Coach's Corner: The 7 Best Strength Exercises To Do At 45+

Clif Marshall is D1 Training's Senior Director of Coaching and Pro Training. Each week in D1 Daily, Clif shares his insight gained from more than 20 years working in strength and conditioning.
Editor’s Note: Clif recently had the opportunity to contribute to an “Eat This, Not That” article about strength training for people over 45. What follows is information Clif submitted to the publication’s editors. To read the full article, go here.
After 45, strength training becomes one of the most important investments you can make in your long-term health. Many people focus on cardio or general activity, but resistance training is what truly supports the systems that keep you strong, mobile, and independent as you age.
Why Strength Training Matters After 45
Once we reach our mid-40s, the body naturally begins to lose muscle mass and strength, which happens faster if someone remains inactive. Muscles are metabolically active tissue, meaning they help regulate blood sugar, support hormone balance, and maintain a healthy metabolism. When muscle declines, metabolism slows, and it becomes easier to gain body fat even if your diet and activity levels stay the same.
Bone density also decreases around this time, but resistance training puts healthy stress on bones, stimulating new growth and reducing the risk of arthritis and injuries. Your muscles do not have eyes, so any form of resistance can work for strength training, including bodyweight, resistance bands, dumbbells, kettlebells or barbells. In short, strength training is one of the best ways to fight aging from the inside out.
The 7 Best Strength Exercises to Do After 45
These seven moves target the major muscle groups that support posture, stability, and daily function.
Note: When doing these exercises, it's essential to control the tempo of the exercise for safety and to increase time under tension. At D1 Training, we suggest a tempo of three seconds on the way down, one second on the way up, and a one-second pause at the top of each exercise.

Squats
Targets: Legs, glutes, and core
How to: Stand with feet shoulder-width apart, toes slightly out. Lower your hips as if sitting in a chair, keeping your chest tall and knees behind your toes. Press through your heels to stand back up.
Sets/Reps: 3 sets of 12-15 reps
Why it works: Builds lower-body strength and mobility, helping prevent falls and knee or hip issues.
Push-Ups (or Wall Push-Ups)
Targets: Chest, shoulders, triceps, and core
How to: Begin in a plank position or with hands on a wall or bench. Lower your chest toward the surface, keeping your body in a straight line, then push back up.
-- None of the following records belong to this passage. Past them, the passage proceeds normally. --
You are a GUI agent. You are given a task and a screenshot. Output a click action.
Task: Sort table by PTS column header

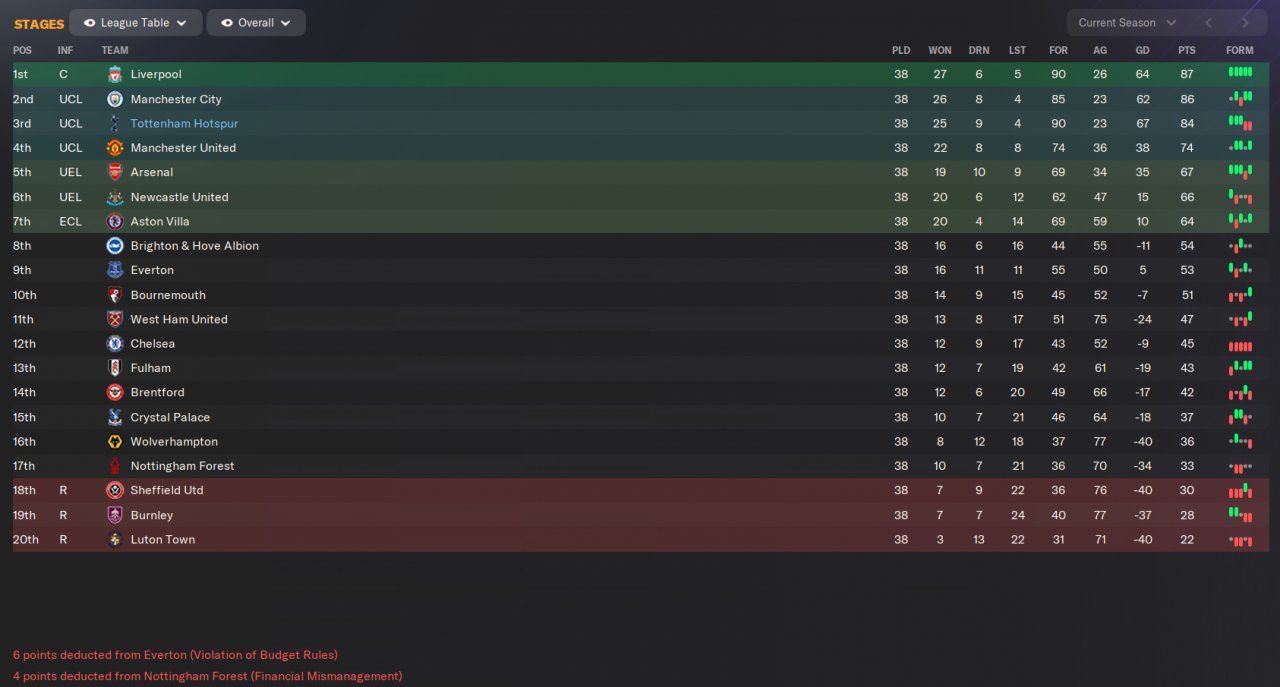(1187, 50)
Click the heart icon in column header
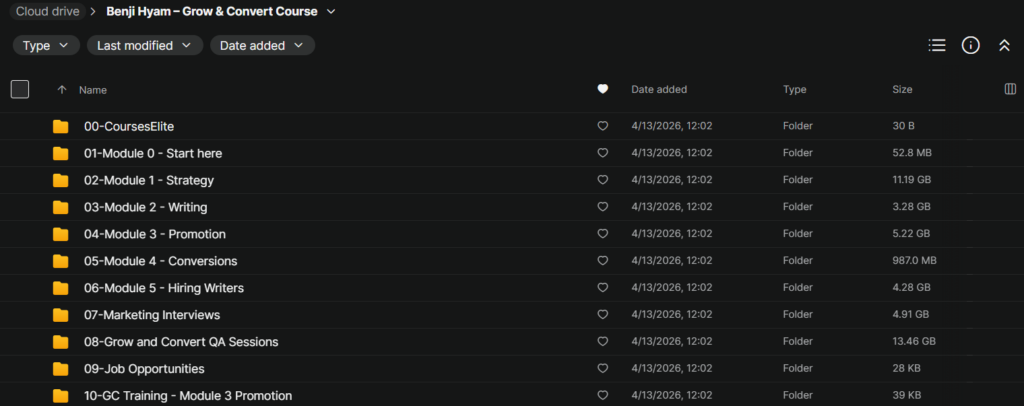The height and width of the screenshot is (406, 1024). 602,90
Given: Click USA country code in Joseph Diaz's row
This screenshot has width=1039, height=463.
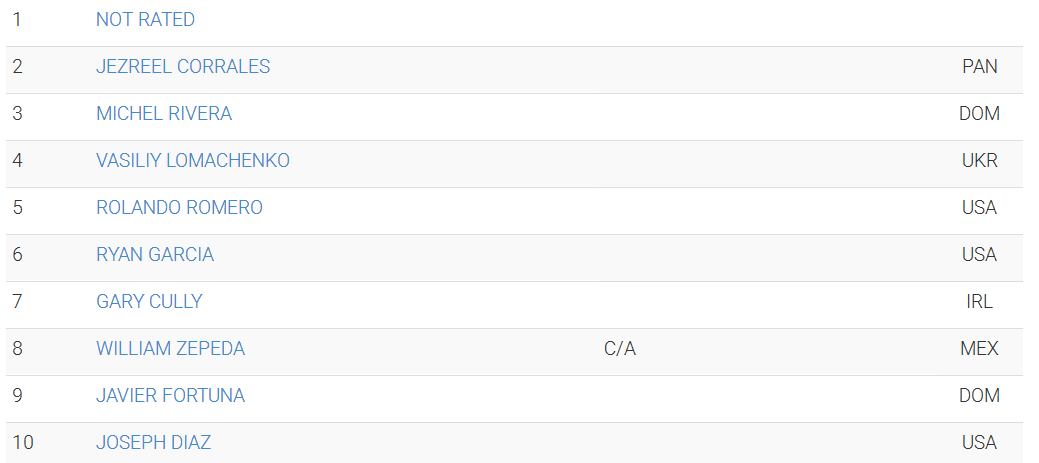Looking at the screenshot, I should coord(979,443).
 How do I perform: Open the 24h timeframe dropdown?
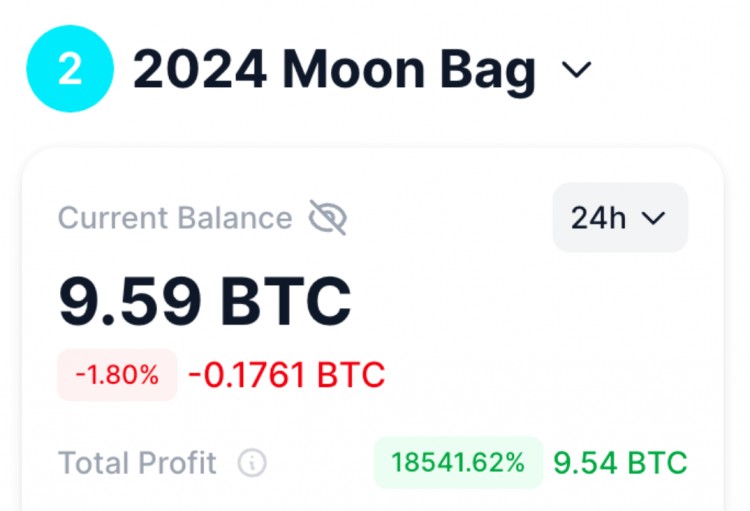point(620,218)
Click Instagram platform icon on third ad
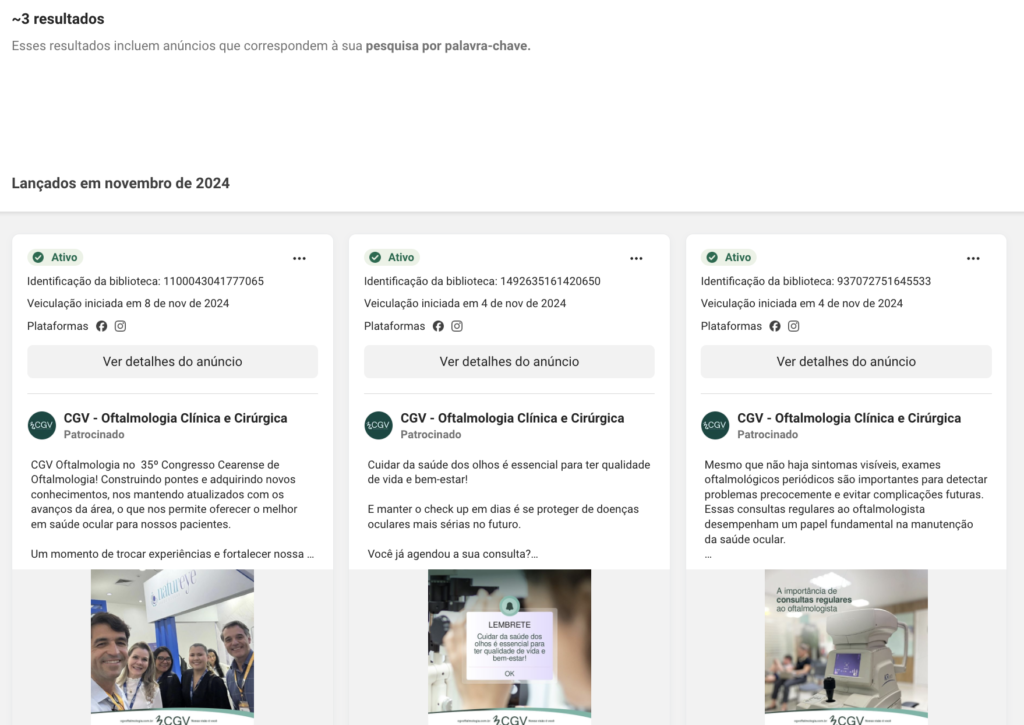The image size is (1024, 725). [x=793, y=326]
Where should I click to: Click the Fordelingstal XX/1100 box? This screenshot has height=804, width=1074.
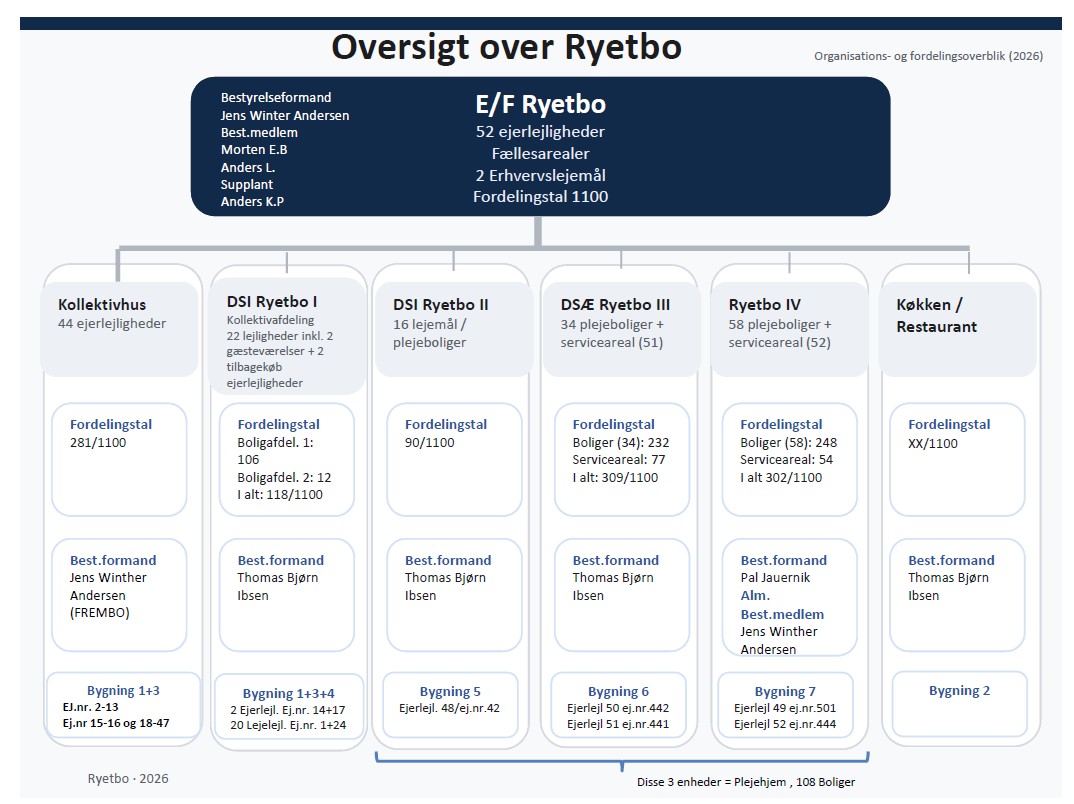click(957, 459)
Sets/Reps: 3 sets of 10-12 reps
Why it works: Strengthens the upper body and improves shoulder stability and posture.
Glute Bridges
Targets: Glutes, hamstrings, and lower back
How to: Lie on your back, knees bent, feet flat on the floor. Press through your heels to lift your hips until your body forms a straight line from shoulders to knees. Lower slowly.
Sets/Reps: 3 sets of 15 reps
Why it works: Supports lower-back health and hip strength, which supports the development of balance and pain-free movement.
Plank (Modified or Full)
Targets: Core, shoulders, and back
How to: Start on forearms and toes (or knees for a modified version). Keep your body in a straight line, tightening your core. Hold without letting your hips drop.
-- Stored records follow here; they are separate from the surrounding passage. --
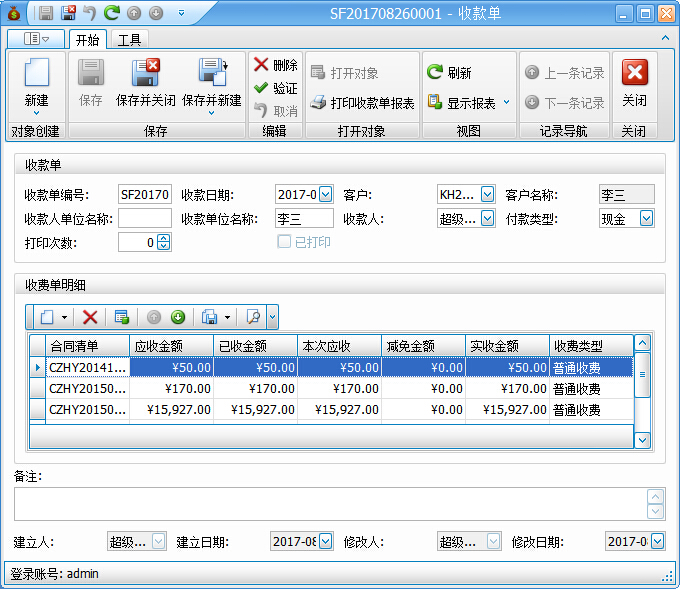This screenshot has height=589, width=680.
Task: Open the 收款日期 date dropdown
Action: coord(324,194)
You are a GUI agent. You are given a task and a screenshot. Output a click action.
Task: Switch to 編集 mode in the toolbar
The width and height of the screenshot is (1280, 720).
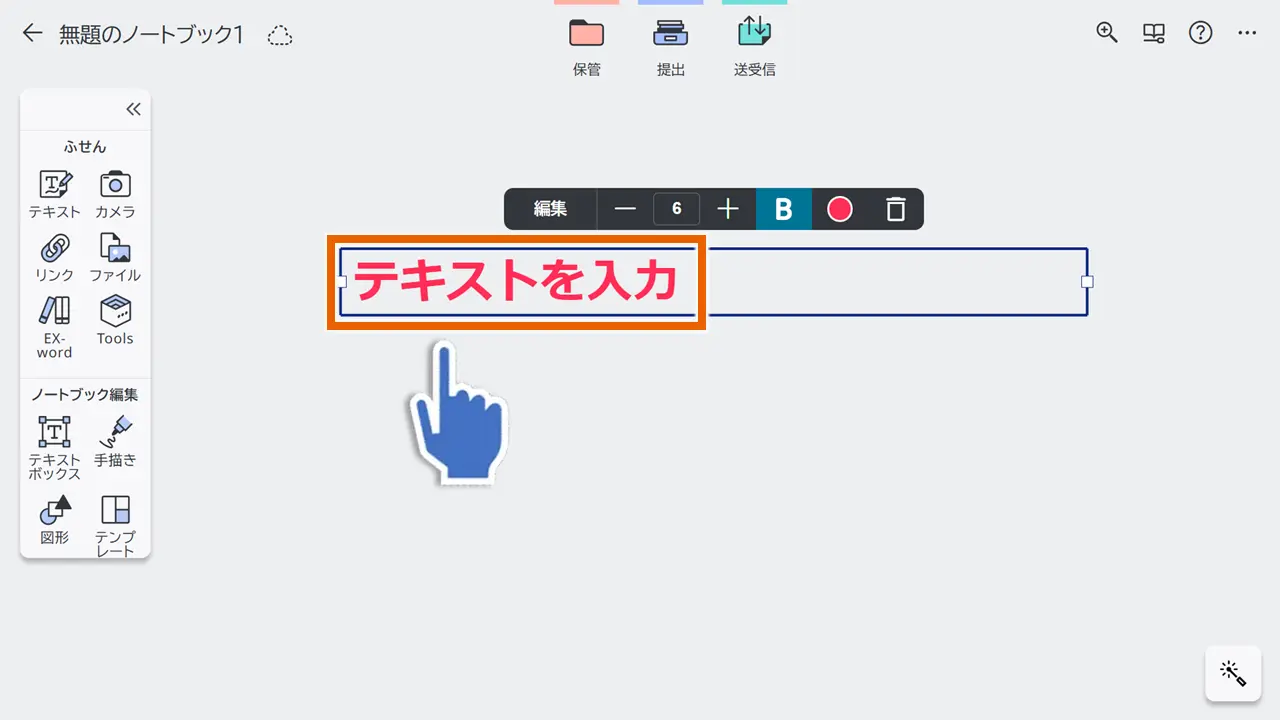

Sets/Reps: 3 rounds of 20-45 seconds
Why it works: Builds core endurance, which supports posture and reduces the risk of back pain.

Bent-Over Rows (with Dumbbells or Bands)
Targets: Upper and mid-back, biceps, and shoulders
How to: Hold weights or a resistance band. Hinge forward slightly at the hips, keeping your back straight. Pull weights or band toward your ribs, squeezing shoulder blades together, then lower slowly.
Sets/Reps: 3 sets of 10-12 reps
Why it works: Strengthens the back and counteracts the forward posture common with aging and desk work.
Step-Ups
Targets: Legs, glutes, and core
How to: Step onto a sturdy bench or stair with one foot, press through your heel to lift your body, then step down. Alternate legs.
Sets/Reps: 3 sets of 10 per leg
Why it works: Improves leg strength, balance, and coordination – important for preventing falls.
Dead Bugs
Targets: Deep core muscles and hip flexors
How to: Lie on your back with arms extended toward the ceiling and knees bent at 90 degrees. Lower one arm and the opposite leg toward the floor while keeping your back flat, then return to start. Alternate sides.
Sets/Reps: 3 sets of 10 per side
Why it works: Builds core stability and strengthens the muscles that protect the spine.
Bottom Line
After 45, it’s smart to focus first on moving with purpose, maintaining balance, and building a foundation of strength before using heavier weights. Once form and stability are solid, gradually increasing resistance will deliver even greater benefits. A balanced routine that works all major muscle groups two to three times per week can help preserve muscle mass, protect bone health, and keep metabolism steady. Strength training truly is one of the best ways to stay strong, capable, and youthful for years to come.